I have learned a lot of new skills and discovered how powerful those recent models are.
Detecting duplicate content
We have been working on a small project in order to identify when an issue contains the same information.
The idea was to convert the content of an issue and generate an embedding for it.
This technique is being called Semantic Similarity.
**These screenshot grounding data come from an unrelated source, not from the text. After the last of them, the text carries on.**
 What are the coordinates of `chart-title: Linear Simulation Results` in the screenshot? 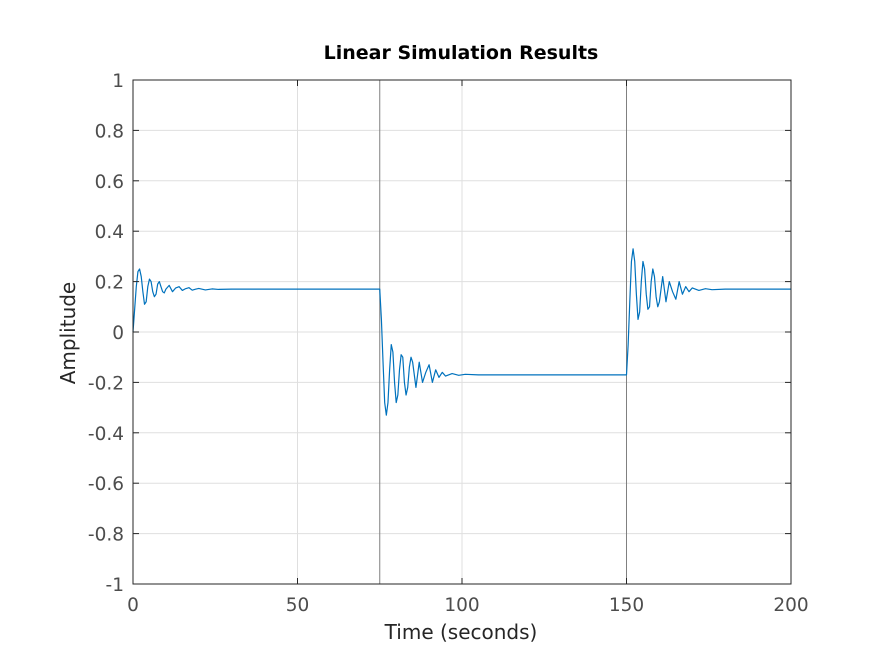 It's located at (462, 53).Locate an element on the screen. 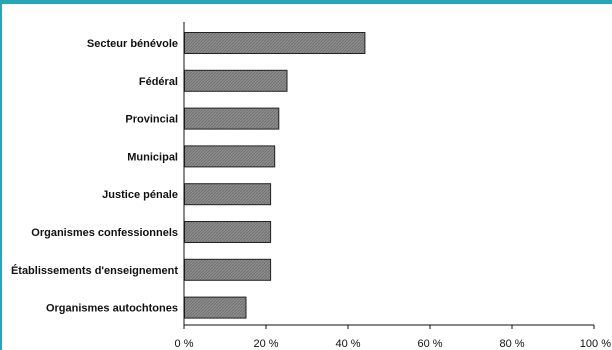 The width and height of the screenshot is (612, 350). category-label: Justice pénale is located at coordinates (140, 195).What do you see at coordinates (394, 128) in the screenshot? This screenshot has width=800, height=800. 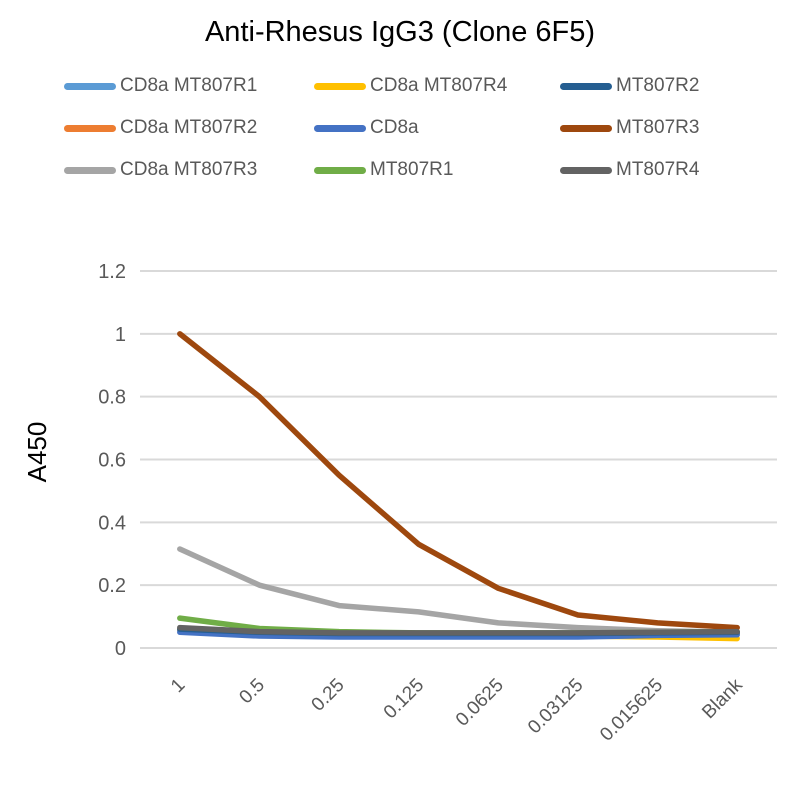 I see `legend-label: CD8a` at bounding box center [394, 128].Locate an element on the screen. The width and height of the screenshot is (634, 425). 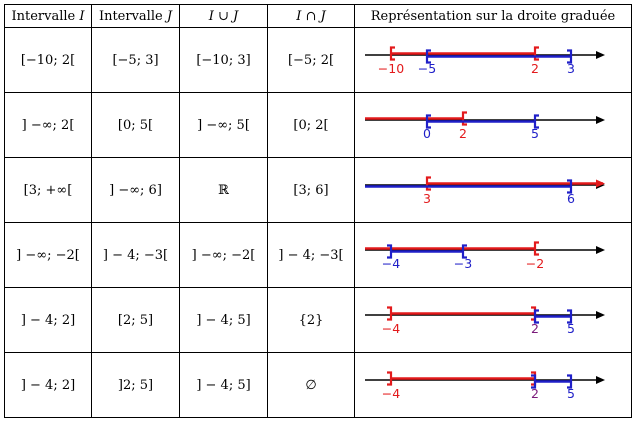
interval-i-cell: ] −∞; 2[ is located at coordinates (48, 125).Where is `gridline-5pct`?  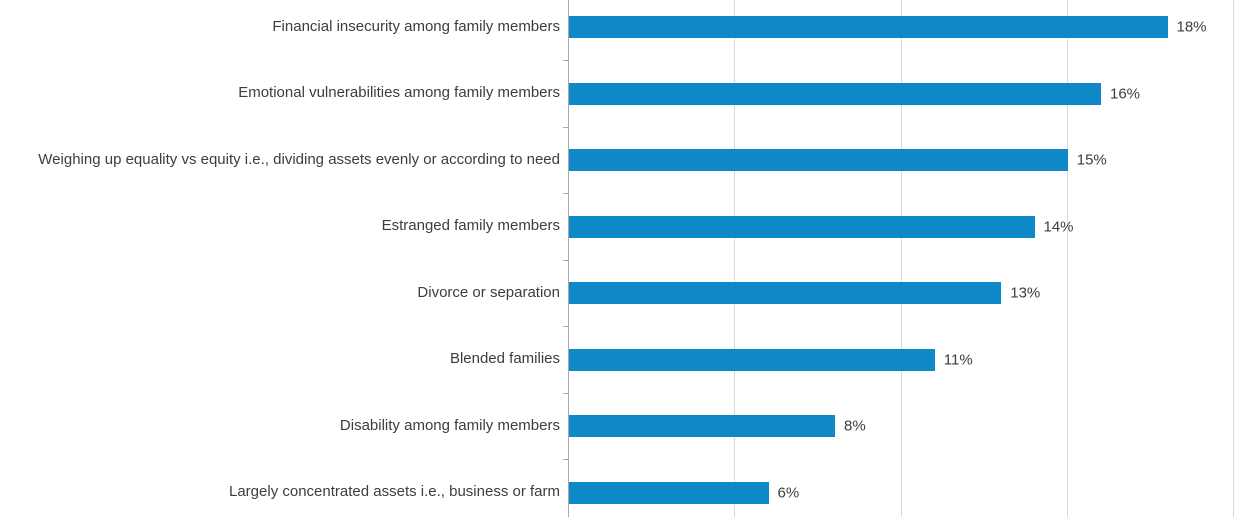 gridline-5pct is located at coordinates (735, 258).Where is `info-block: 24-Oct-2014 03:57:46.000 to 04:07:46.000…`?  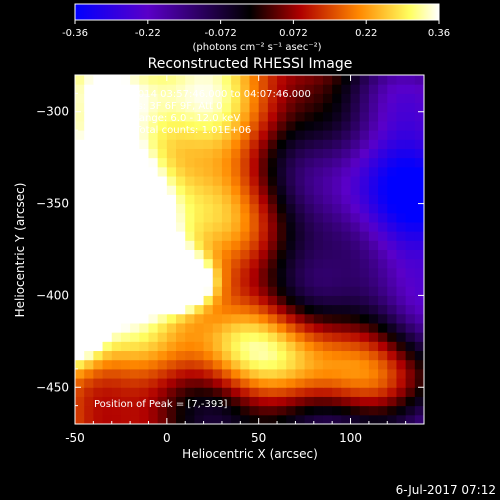
info-block: 24-Oct-2014 03:57:46.000 to 04:07:46.000… is located at coordinates (202, 112).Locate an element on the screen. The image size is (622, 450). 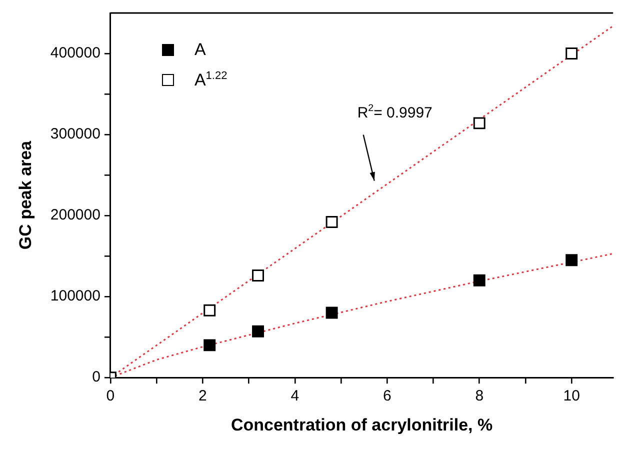
legend-label: A$^{1.22}$ is located at coordinates (211, 80).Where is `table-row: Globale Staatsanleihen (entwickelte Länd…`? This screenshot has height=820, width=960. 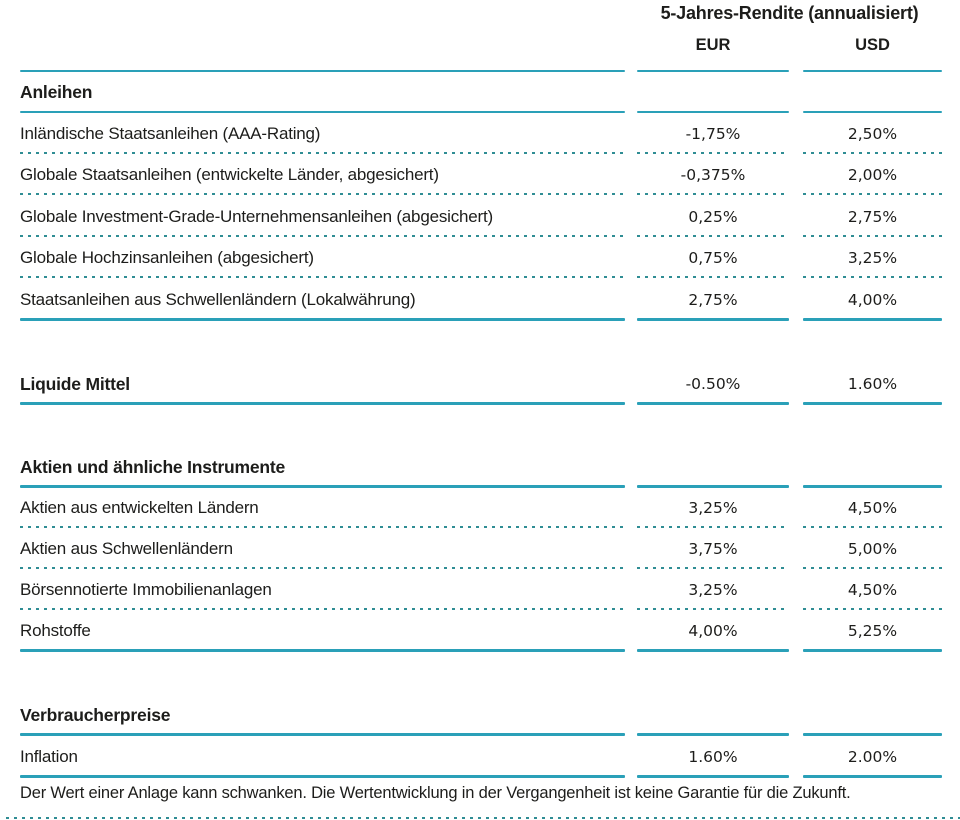 table-row: Globale Staatsanleihen (entwickelte Länd… is located at coordinates (481, 176).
An embedding is a compressed numerical representation of a piece of text that captures its meaning and is generated by an ML model.
How we did it?
Note: The code is available here.
First we installed pgvector, a new postgres extension in order to store those records in our database:
$ brew install pgvector
CREATE EXTENSION vector;
Then we added a new column to persist those records in the issue table:
ALTER TABLE issues ADD COLUMN embedding vector(768);
And a new index to speed up the queries:
CREATE INDEX ON issues USING hnsw (embedding vector_l2_ops);
Finally we ran a script to import all existing issues for a given team and generate embeddings for them.
To determine how similar an issue is with another one we leveraged the neighbor gem to measure the euclidean distance between those vectors:
nearest_issue = issue.nearest_neighbors(:embedding, distance: "euclidean").first
nearest_issue.neighbor_distance
=> 0.6025755637811935
This gives us a great approximation of how similar an issue is to the rest of them, and we need to adjust the distance to determine a good threshold for our entire dataset.
For our use case, a distance of 0.3 gave us a good approximation of similar issues.